Молодой человек в антикварном магазине купил старинный, дорогой трельяж. Внутри его он обнаружил прядь женских душистых волос.
С той поры он не расставался с этой прядью, создав себе из нее чудесный, роскошный образ женщины. Он любил, он жил этой прядью волос, олицетворяя в ней образ прекрасной женщины, и… сошел с ума. Я счастливее его. Я имею не прядь, не часть, а полный, светлый и живой образ женщины.
Мне нет необходимости сходить с ума, но я все же не совсем нормален.
Сейчас 12 ч. ночи. Передают музыку для танцев. Я вспоминаю с удовольствием Вас и Ваш вечер. Я стал уже любить все эти чуждые мне раньше фокстроты. И Вы — милая виновница этого. Нет, право, я не шутя думаю учиться танцевать. Под каким же предлогом я могу обнять Ваш изящный стан? Что Вы делаете и чувствуете сейчас? Хотел бы очень я знать. Пишете ли Вы мне?
Не забывайте, прошу Вас, про наше „дупло“. Сейчас снова перечитал все Ваши письма. Как славно Вы пишете!
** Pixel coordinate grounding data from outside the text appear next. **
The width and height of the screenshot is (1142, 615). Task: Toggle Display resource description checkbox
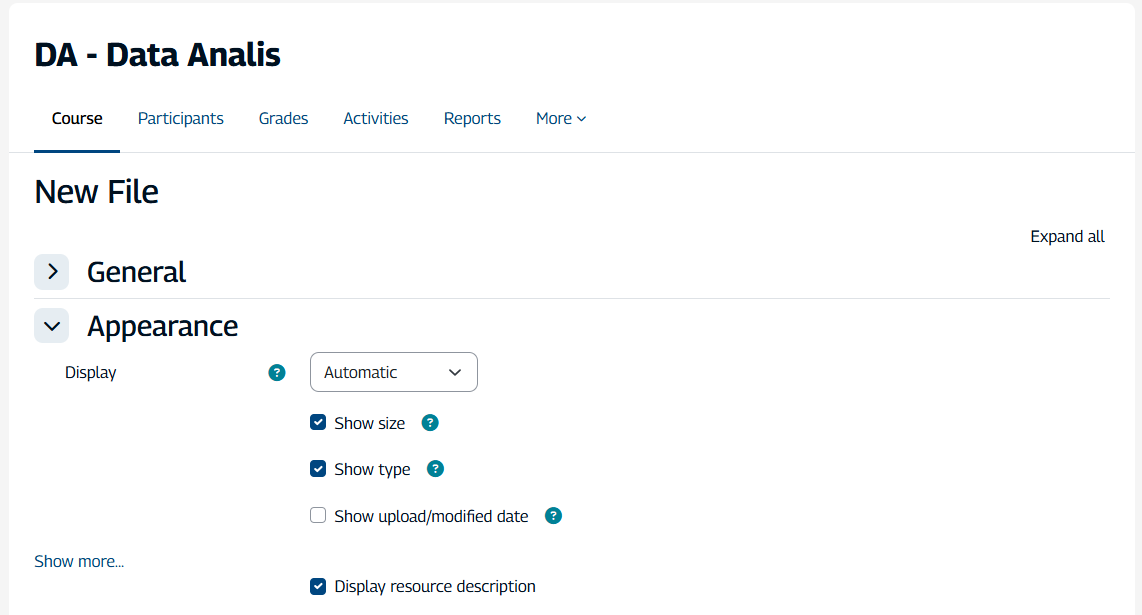click(x=318, y=587)
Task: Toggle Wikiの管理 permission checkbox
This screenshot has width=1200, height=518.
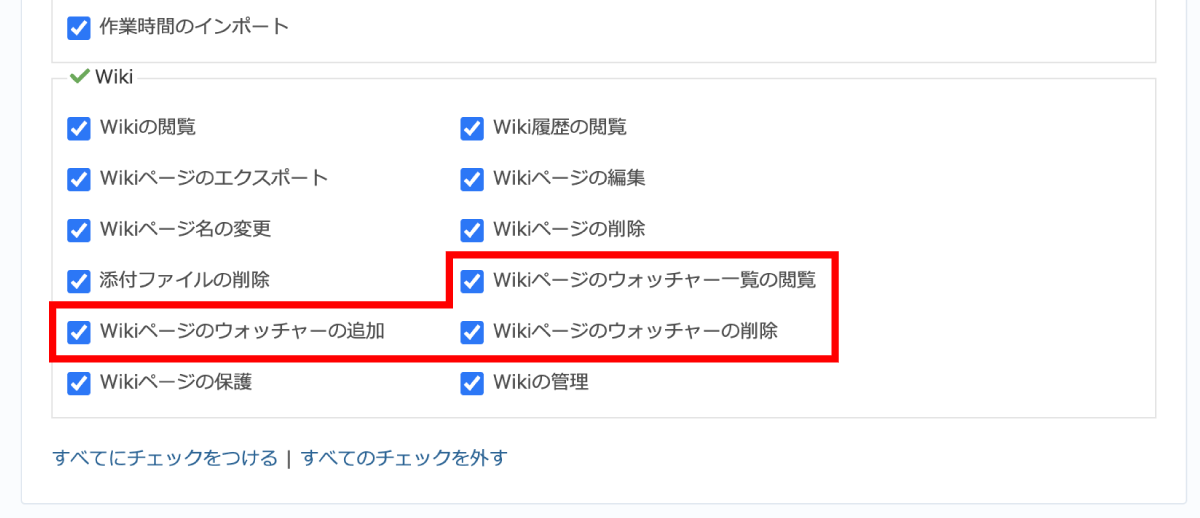Action: [472, 383]
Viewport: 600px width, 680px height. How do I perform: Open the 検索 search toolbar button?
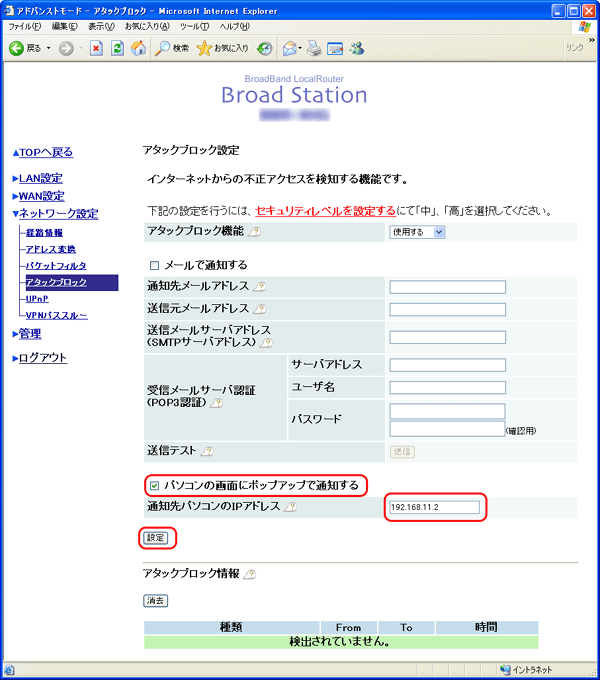point(172,48)
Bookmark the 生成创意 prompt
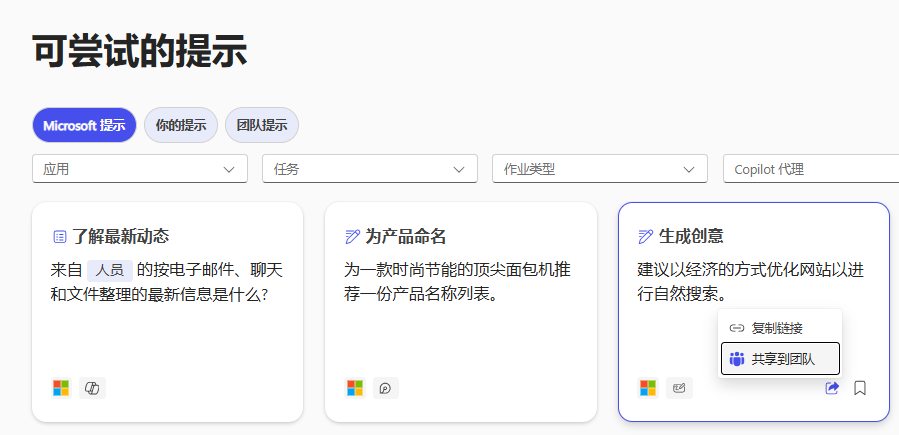 pos(860,388)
Как много теплоты мне Вы излучаете. Не скрою от Вас, Вы мне стали очень близкой, в особенности после того, как я увидел Вас второй раз на вечере.
Сегодня справлялся о письме и с грустью вернулся без него. Но Вы еще не получили моего письма и, естественно, ожидаете от меня. Не знаю, понравится ли оно Вам.
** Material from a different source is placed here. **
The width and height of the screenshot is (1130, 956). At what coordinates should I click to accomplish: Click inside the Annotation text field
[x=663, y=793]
Наши отношения не приведут ни к чему, это ясно. Но иметь такого друга, как Вы, для меня лестно и необходимо.
Итак, пишите мне, милый, светлый друг. Я лучше делаюсь от Ваших писем.
Архангельский».
К сожалению, его согласие на дружбу было только в этом письме. Чем больше я оттягивала наше свидание и уклонялась от него, тем больше сыпалось его писем, с изъяснениями, мольбами о свидании и восхищением, которого я ни с какой стороны не заслуживала. Все эти последующие письма я сожгла. Они интереса не представляли и ничего нового прибавить к раскрытию его личности не могли. Это были обычные мужские письма. Зная нервность этого человека, его неуравновешенность, его склонность к вину, я приходила в подлинное отчаяние, не зная, чем могу оттолкнуть его и разочаровать. Я ни минуты не верила в какое-либо серьезное чувство, настолько глупа я не была, однако охвативший его огонь сжигал его, и тогда было действительно похоже на то, что он обращается в маньяка.
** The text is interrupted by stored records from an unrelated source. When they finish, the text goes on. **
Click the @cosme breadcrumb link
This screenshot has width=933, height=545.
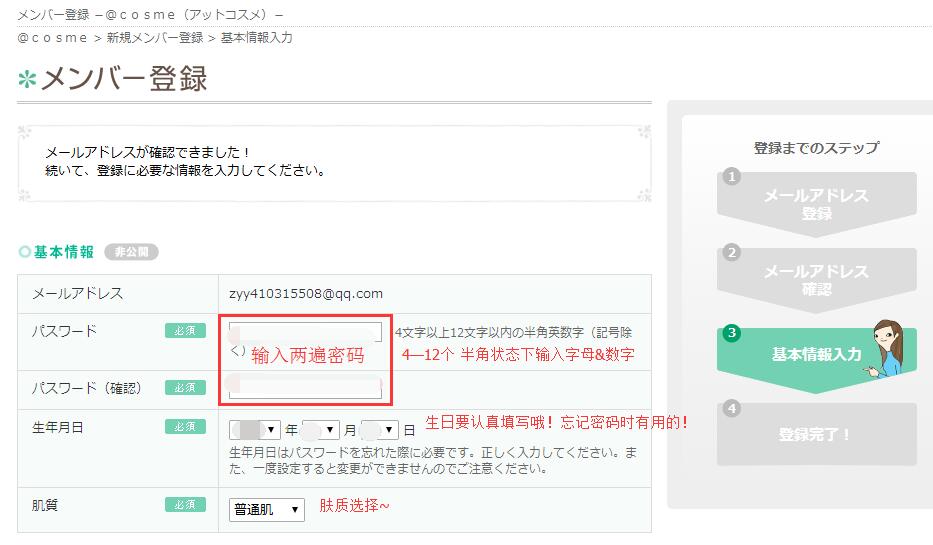53,38
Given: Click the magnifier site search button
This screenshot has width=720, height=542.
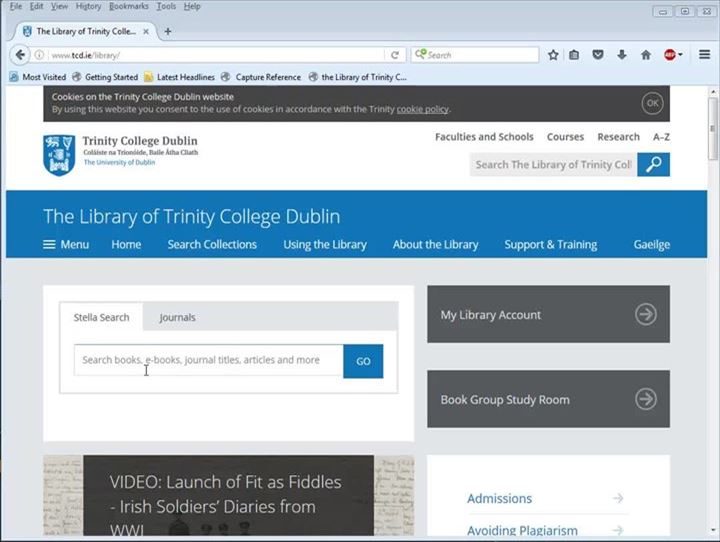Looking at the screenshot, I should (653, 165).
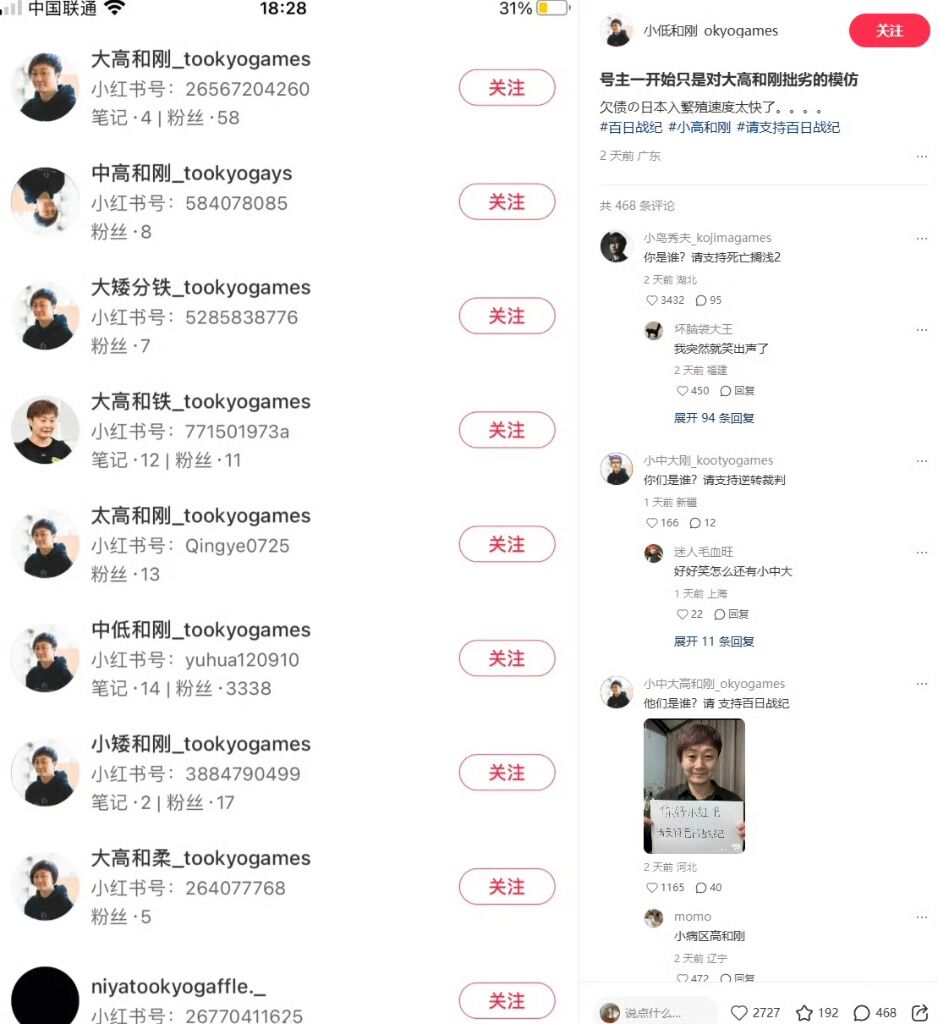The height and width of the screenshot is (1024, 938).
Task: Follow 中低和刚_tookyogames with 3338 fans
Action: tap(507, 658)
Тогда я написала ему, прося не писать мне таких страстных писем, так как я замужем и он пишет их совсем не по адресу. Но это не помогло. Тогда я призналась ему в том, что я совсем не та, за которую он меня принимает. Этот прием бывает самый верный и на большинство мужчин действует как ушат холодной воды. Я написала, что у меня есть молодой любовник, которого я страстно люблю. Но это тоже не помогло и ничуть не развенчало меня в его глазах. Он начал сравнивать меня с героиней из «Белых ночей» Достоевского и уверял в том, что готов мне носить любовные письма, быть моим посыльным, лишь бы я только разрешила ему видеть меня.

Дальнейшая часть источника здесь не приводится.